4. Basecalling、比對與變異偵測
- Basecalling –
dorado basecaller sup pod5_dir/ > calls.bam(或使用hac以加快速度)。 - 轉換為 FASTQ –
samtools fastq calls.bam > reads.fastq。 - 比對 –
minimap2 -ax map-ont GRCh38.mmi reads.fastq | samtools sort -o aligned.bam。 - 覆蓋度計算 –
mosdepth sample_cov aligned.bam。 - 變異偵測 – 使用 ONT 模型執行 Clair3 產生 VCF。
- 註解 – 用 Ensembl VEP 為 VCF 加上 ClinVar、gnomAD 與 PharmGKB 資訊。

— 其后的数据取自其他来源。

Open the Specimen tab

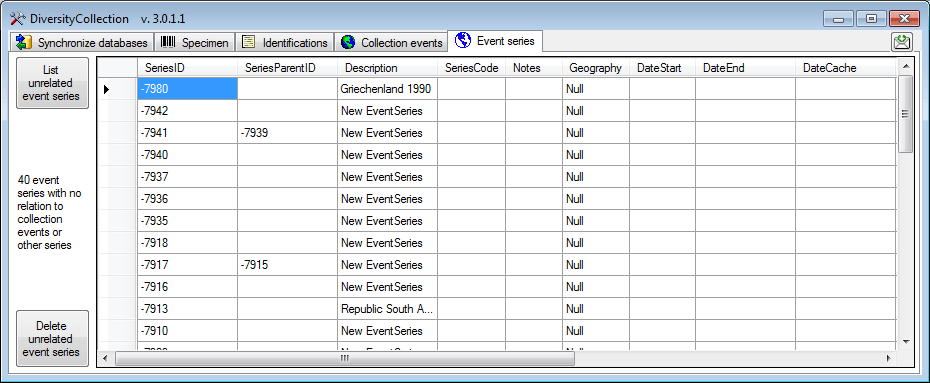coord(195,43)
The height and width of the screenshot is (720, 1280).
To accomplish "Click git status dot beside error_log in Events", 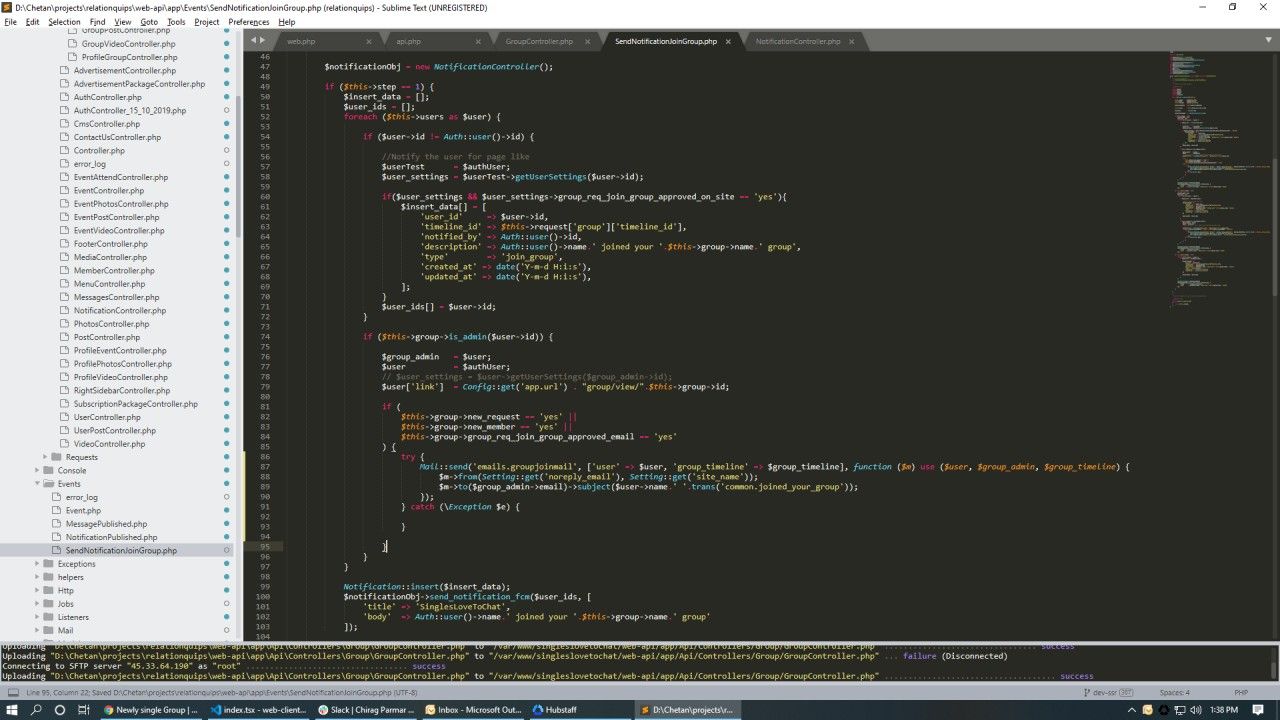I will point(227,497).
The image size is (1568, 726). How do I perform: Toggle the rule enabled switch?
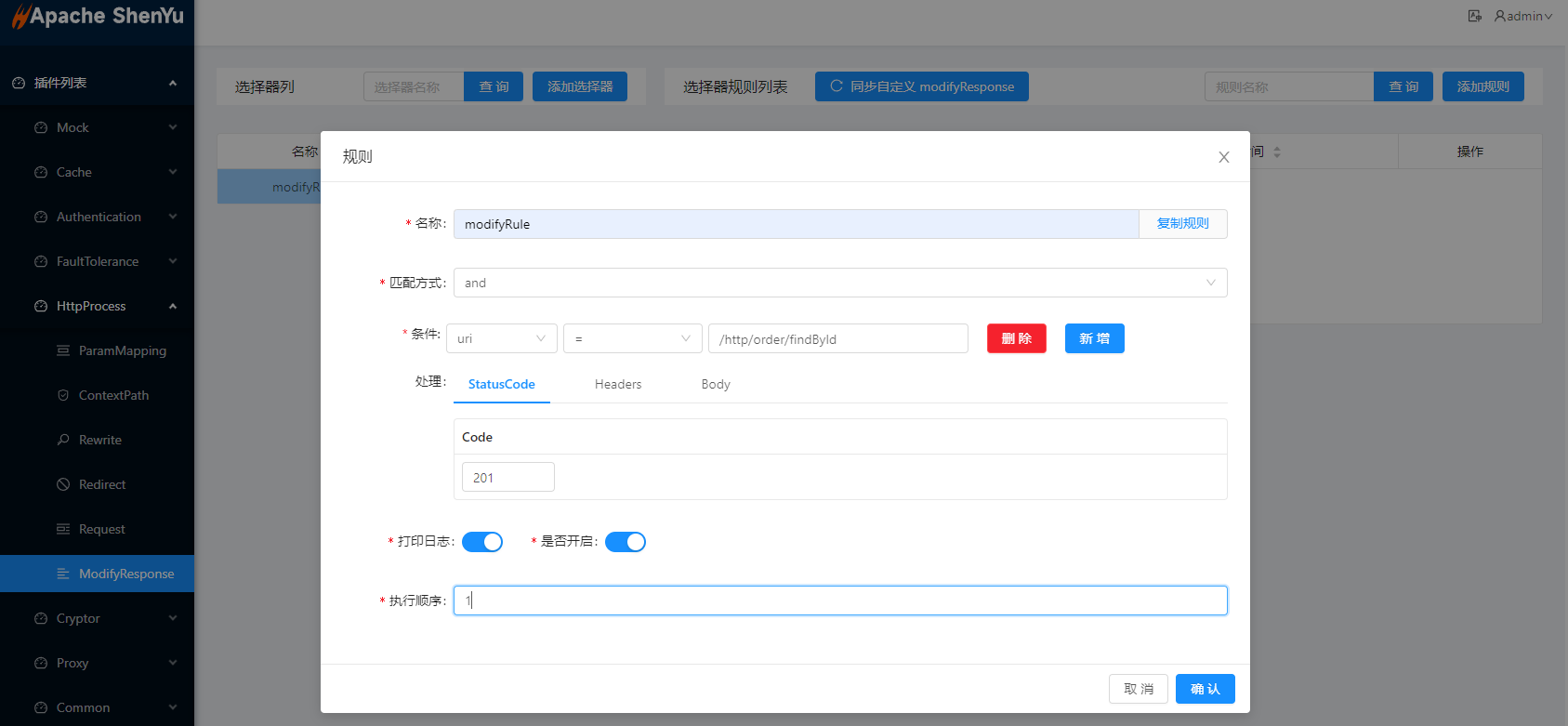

"將此視為技術驗證,而非醫療等級的解讀。" – 流程第 25 步
產生的 VCF 實際能做什麼
| 問題 | 實務用途 |
|---|---|
| 我有哪些變異? | 建立個人變異清單,供好奇或與遺傳諮詢師分享。 |
| 哪些基因/通路受影響? | 辨識可能的藥物基因體互動(例如 CYP2C19 代謝)。 |
| 哪些藥物的代謝可能不同? | 與 PharmGKB 交叉比對,標示藥物反應等位基因。 |
| 哪些罕見變異需要特別注意? | 使用 ClinVar 與 gnomAD 的頻率資訊,優先送交專業人員審查。 |
| 模型目前還不知道什麼? | 標示註解缺口,作為未來研究方向。 |
作者強調,這些見解 不具診斷性,切勿自行開藥或在未經專家指導下嘗試 CRISPR 編輯。
社群回饋與注意事項
準確度與系統性錯誤
"Nanopore 錯誤會集中在特定基序(同質聚合物、某些 k‑mer)… 必須使用針對這些失敗模式訓練的 basecaller/共識模型,而非僅靠更高深度。" – @joel_liu
- 僅靠覆蓋度無法保證臨床等級的準確度;必須以現代 basecaller(Guppy/Dorado)與共識工具校正系統性錯誤模式。
可行性與失敗率
"這件事很難,你會失敗很多次,如果環境不夠乾淨,失敗率會更高…" – @mjg59
- 乾淨的工作台、謹慎的移液與嚴格的汙染控制是必備。預期需要多次試驗才能取得可用資料。
隱私與開源工具
"那些分析工具有多少是完全開源或至少能在本機執行?」 – @purpleidea
- 大多數下游工具(minimap2、samtools、mosdepth、Clair3、VEP)皆為開源,可在個人工作站上本地執行。使用雲端服務(如 Claude)則需考慮隱私風險。
成本效益與商業服務比較
"如果想要快速且更便宜——599 USD 的商業 30× 全基因組測序。」 – @mephux
- 對於一次性實驗,商業 30× Illumina 測序的成本可能低於硬體投入,但無法取得原始資料所有權。
結語
在家使用 MinION 進行全基因組測序是一項 技術成就,展示了基因組學快速小型化的趨勢。它提供了一個 可查詢的個人基因組,可用於變異查詢、藥物基因體與研究好奇心,但 不能取代臨床檢測。此工作流程需要相當的資金、耗材、實驗技巧與生訊專業。隨著 nanopore 化學、basecalling 模型與分析管線的持續進步,入門門檻將會下降,使個人基因組學變得更易取得。
快速檢查清單
- 硬體 – MinION、筆記型電腦、GPU、漩渦混合器、熱塊、離心機。
- 耗材 – Monarch DNA 抽提套件、Ligation Sequencing Kit V14、流式芯片清洗套件、AMPure XP 珠、Qubit dsDNA HS 試劑盒。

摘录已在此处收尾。